WHAT YOU WILL DO: Copy, from the entries below, each line where the word "browser" can be found.

Pixel coordinate grounding data:
------

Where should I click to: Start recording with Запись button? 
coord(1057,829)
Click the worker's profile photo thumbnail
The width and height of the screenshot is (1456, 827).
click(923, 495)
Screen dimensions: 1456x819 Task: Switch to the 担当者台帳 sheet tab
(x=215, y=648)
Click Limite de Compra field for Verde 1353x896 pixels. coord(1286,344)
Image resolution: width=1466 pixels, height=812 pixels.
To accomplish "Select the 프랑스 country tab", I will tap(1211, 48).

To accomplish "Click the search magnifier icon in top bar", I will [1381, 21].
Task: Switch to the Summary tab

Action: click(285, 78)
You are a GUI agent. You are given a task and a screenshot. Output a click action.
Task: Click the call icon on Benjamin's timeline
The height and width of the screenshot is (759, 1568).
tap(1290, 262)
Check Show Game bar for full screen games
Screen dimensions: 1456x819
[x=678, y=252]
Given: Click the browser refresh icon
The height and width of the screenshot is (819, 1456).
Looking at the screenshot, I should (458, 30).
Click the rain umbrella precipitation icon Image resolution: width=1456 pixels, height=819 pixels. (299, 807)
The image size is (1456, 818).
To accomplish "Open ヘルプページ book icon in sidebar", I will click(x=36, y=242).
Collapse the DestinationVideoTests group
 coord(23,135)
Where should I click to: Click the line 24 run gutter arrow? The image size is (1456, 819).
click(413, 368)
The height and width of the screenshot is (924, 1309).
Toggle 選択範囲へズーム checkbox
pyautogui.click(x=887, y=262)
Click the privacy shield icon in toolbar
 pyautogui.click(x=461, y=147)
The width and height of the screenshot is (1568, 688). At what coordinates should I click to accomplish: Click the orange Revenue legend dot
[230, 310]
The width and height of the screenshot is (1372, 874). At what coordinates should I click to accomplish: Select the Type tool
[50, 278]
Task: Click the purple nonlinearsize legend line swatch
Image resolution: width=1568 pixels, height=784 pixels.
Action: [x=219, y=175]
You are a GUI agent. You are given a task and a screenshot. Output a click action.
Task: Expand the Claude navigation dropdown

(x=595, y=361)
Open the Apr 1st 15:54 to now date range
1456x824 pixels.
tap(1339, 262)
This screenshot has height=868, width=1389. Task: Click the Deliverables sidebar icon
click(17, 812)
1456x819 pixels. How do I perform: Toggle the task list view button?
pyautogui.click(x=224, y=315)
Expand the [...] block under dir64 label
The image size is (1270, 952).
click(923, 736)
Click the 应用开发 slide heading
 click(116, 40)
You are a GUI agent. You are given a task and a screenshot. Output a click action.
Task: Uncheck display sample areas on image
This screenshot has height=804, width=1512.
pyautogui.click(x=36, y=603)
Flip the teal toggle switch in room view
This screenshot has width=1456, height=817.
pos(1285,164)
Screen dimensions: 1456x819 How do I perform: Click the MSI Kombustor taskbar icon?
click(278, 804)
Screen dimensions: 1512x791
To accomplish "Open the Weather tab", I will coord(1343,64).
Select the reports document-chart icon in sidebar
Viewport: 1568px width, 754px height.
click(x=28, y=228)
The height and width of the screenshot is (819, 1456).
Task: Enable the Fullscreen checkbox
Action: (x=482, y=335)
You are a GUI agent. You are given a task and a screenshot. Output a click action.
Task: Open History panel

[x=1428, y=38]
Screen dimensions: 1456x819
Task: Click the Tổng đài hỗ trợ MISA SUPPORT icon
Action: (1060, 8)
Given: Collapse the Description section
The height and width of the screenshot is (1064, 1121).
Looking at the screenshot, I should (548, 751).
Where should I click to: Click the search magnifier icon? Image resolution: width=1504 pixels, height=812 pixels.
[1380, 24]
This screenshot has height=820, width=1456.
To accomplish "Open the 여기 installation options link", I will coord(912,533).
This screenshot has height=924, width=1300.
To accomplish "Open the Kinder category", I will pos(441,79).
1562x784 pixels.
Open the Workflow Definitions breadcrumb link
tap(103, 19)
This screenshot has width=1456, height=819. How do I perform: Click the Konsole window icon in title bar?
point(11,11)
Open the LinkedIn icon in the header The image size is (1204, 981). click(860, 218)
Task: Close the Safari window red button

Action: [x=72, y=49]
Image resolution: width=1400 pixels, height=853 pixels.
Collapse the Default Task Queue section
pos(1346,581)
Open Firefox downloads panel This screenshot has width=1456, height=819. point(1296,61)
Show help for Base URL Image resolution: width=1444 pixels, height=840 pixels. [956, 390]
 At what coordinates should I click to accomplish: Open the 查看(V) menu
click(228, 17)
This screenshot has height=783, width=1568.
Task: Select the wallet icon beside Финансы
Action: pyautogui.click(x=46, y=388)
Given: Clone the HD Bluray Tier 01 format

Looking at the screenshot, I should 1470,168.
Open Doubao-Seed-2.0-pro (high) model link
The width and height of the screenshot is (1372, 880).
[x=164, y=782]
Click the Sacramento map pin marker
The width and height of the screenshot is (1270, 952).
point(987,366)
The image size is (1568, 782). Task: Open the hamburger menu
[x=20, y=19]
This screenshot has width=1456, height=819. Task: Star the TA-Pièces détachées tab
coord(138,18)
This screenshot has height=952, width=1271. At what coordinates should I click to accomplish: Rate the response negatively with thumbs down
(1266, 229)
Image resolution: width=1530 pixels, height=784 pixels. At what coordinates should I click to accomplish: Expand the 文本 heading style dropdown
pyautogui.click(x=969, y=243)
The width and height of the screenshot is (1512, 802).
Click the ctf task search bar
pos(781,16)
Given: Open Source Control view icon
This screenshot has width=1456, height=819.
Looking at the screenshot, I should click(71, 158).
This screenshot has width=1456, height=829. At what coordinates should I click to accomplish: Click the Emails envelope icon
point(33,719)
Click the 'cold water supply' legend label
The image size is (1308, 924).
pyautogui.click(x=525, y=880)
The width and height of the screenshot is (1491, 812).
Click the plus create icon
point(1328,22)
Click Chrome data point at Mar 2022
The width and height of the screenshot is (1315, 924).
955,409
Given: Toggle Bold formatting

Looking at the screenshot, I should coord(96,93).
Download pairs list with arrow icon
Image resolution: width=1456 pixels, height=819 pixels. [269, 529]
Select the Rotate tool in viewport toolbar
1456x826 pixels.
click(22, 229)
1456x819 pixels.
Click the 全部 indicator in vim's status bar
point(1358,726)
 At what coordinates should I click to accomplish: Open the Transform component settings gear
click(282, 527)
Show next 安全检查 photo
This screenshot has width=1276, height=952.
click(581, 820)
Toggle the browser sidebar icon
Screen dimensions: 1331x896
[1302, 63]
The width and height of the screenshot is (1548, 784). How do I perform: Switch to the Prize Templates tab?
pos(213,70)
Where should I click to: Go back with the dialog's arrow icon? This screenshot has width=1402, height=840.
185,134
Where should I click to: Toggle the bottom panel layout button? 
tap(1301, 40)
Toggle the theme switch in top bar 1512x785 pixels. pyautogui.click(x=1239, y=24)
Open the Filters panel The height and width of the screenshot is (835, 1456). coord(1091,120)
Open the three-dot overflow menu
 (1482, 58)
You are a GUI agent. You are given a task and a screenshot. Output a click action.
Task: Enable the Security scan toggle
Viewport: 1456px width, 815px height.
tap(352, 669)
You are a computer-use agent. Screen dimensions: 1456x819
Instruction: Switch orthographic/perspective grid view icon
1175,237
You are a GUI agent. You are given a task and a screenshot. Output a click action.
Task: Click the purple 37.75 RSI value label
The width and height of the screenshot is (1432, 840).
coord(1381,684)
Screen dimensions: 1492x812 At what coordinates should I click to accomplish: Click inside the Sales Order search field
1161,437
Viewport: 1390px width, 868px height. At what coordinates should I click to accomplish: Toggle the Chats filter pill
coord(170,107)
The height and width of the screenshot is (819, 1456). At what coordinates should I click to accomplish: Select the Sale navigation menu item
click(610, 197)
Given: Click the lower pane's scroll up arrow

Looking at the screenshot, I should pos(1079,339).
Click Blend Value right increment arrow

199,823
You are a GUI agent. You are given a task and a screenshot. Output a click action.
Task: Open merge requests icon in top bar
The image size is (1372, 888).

------

TASK SOLUTION:
Given: Click the browser refresh icon
Toggle the browser sidebar icon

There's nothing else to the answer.